Concernant les autres personnages, là aussi c’est mitigé. Impossible d’avoir un traitement équitable de tout les membres de l’équipe lorsque tout les projecteurs sont braqués sur Deadshot et Harley Quinn. Il n’y a rien a redire: Will Smith est classe et bad-ass en Floyd Lawton/Deadshot. Le problème? C’est son interprétation du personnage. Will Smith nous fait exactement ce qu’il fait depuis Le Prince de Bel AirBad Boys, Wild Wild West ou Independence Day: du Will Smith. L’autre vedette du film, Margot Robbie en Harley Quinn. Rien à redire sur sa prestation, l’actrice a réussi à saisir la folie qui caractérise bien son personnage.

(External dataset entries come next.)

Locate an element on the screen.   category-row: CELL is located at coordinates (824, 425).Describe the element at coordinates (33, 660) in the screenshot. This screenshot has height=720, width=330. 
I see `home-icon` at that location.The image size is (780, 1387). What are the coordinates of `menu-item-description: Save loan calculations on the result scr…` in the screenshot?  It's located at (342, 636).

Malheureusement, ces deux personnages tirent l’essentielle de la couverture sur eux, laissant peu de place pour le développement des autres membres de l’équipe. Jai Courtney en Captain Boomerang tente en vain de se faire une place, Karen Fukuhara en Katana est bad-ass mais sous exploitée et Adewale Akinnuoye-Agbaje en Killer Croc ne fait que de la figuration. Seul Rick Flag (Joel Kinnaman) et Diablo (Jay Hernandez) parviennent à coexister aux côtés de Deadshot et Harley Quinn. Le cas Cara Delevingne est particulier: convaincante lors de ses premières apparitions en Enchanteresse, le personnage devient petit à petit ridicule. Celle qui tire réellement son épingle du jeu, c’est bel et bien Viola Davis. Elle incarne parfaitement Amanda Waller: manipulatrice, froide et sans pitié. Surement le personnage le mieux réussi du film et qu’on aimerait revoir dans d’autres films.

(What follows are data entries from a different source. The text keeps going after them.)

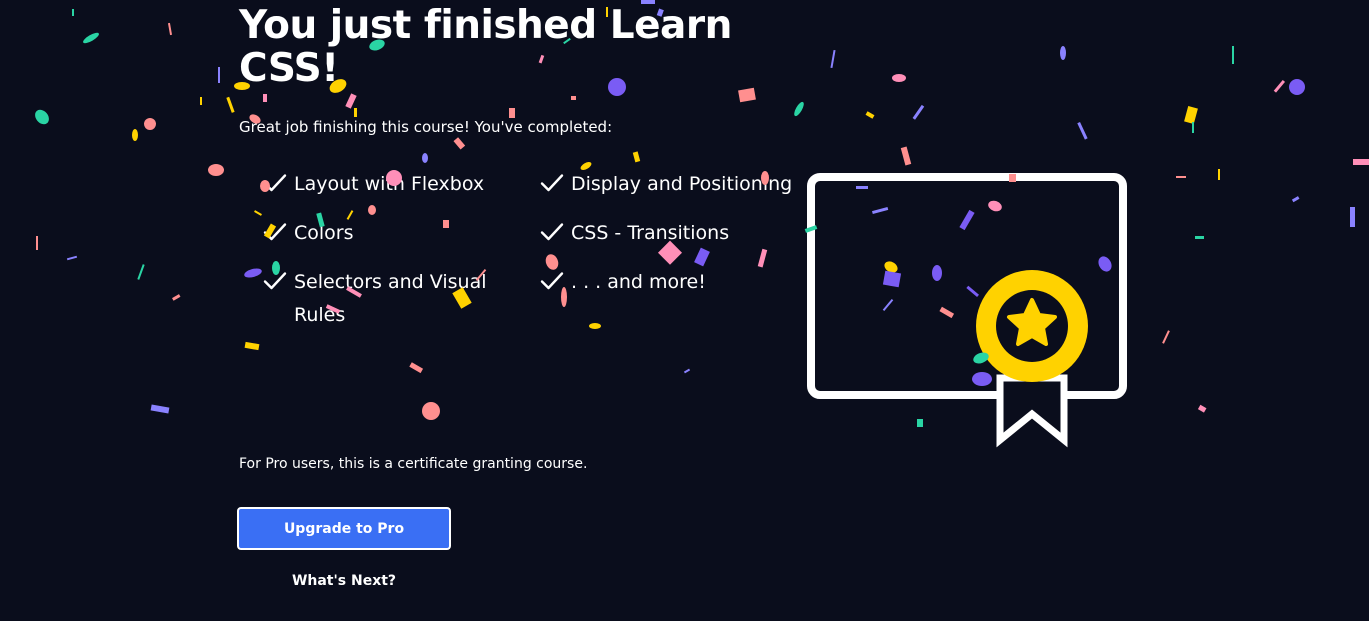  What do you see at coordinates (967, 310) in the screenshot?
I see `certificate-icon` at bounding box center [967, 310].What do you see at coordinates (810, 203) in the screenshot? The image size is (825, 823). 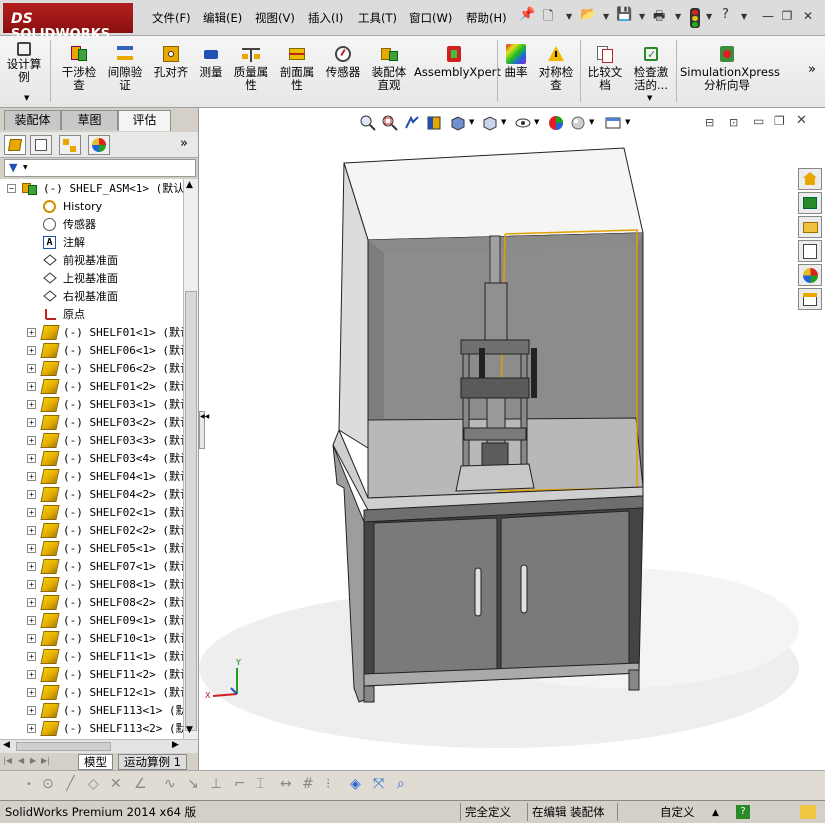 I see `design-library-icon` at bounding box center [810, 203].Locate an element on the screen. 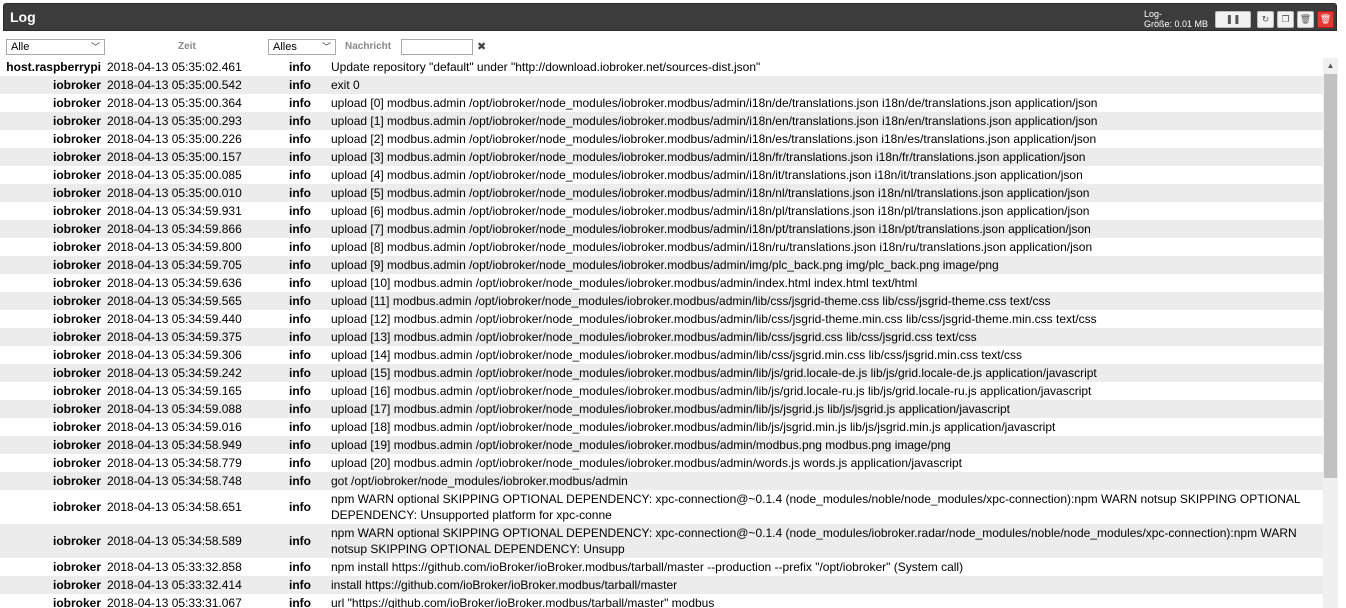 The width and height of the screenshot is (1346, 608). time-column-label: Zeit is located at coordinates (187, 46).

Beaucoup de points négatifs pour ce film et pourtant on ne s’ennuie pas une seconde. Malgré un montage douteux, le rythme est soutenu. Mais le problème, c’est que Suicide Squad n’arrive jamais à dépasser son statut de simple divertissement. Il suffit de voir les scènes d’action: cool mais loin d’en mettre plein la vue. Trop gentillet, pas assez de violence et un final bon mais pas transcendant. Bref, Suicide Squad ne se contente que d’être moyen en tout point…

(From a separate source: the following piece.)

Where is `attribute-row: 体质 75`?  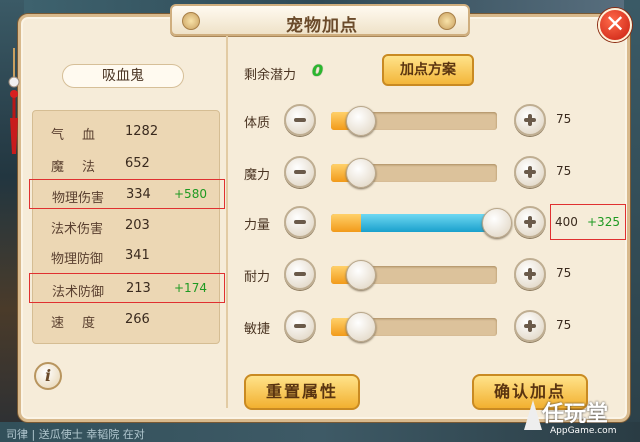
attribute-row: 体质 75 is located at coordinates (434, 120).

Est ce que Suicide Squad est un mauvais film? Non, c’est un excellent divertissement. Est ce que la Suicide Squad est ratée? Nous avons de bons personnages mais les 3/4 sont sous exploités. On nous vendait une équipe de vilains, de raclures mais on est loin du compte. On ne peut que reprocher à la Warner de ne pas avoir eu le courage de nous offrir un film, plus sombre, plus adulte et violent. L’erreur du studio: vouloir copier la recette de son concurrent de toujours: Marvel. Ils ont voulu un film cool, ils l’ont eu mais le résultat final en pâtit énormément.  On ne peut que déplorer ce gâchis… Deux films sortis cette année mais la Warner et DC peinent à nous présenter un DCEU convaincant. Ma note: 6.5/10


Suicide Squad est réalisé par David Ayer avec Will Smith, Jared Leto, Margot Robbie, Viola David, Jai Courtney, Cara Delevingne, Joel Kinnaman, Adam Beach, Scott Eastwood, Karen Fukuhara, Jay Hernandez, Raymond Olubowale et Adewale Akinnuoye-Agbaje. Sortie: le 03 aout 2016. Durée: 02h10.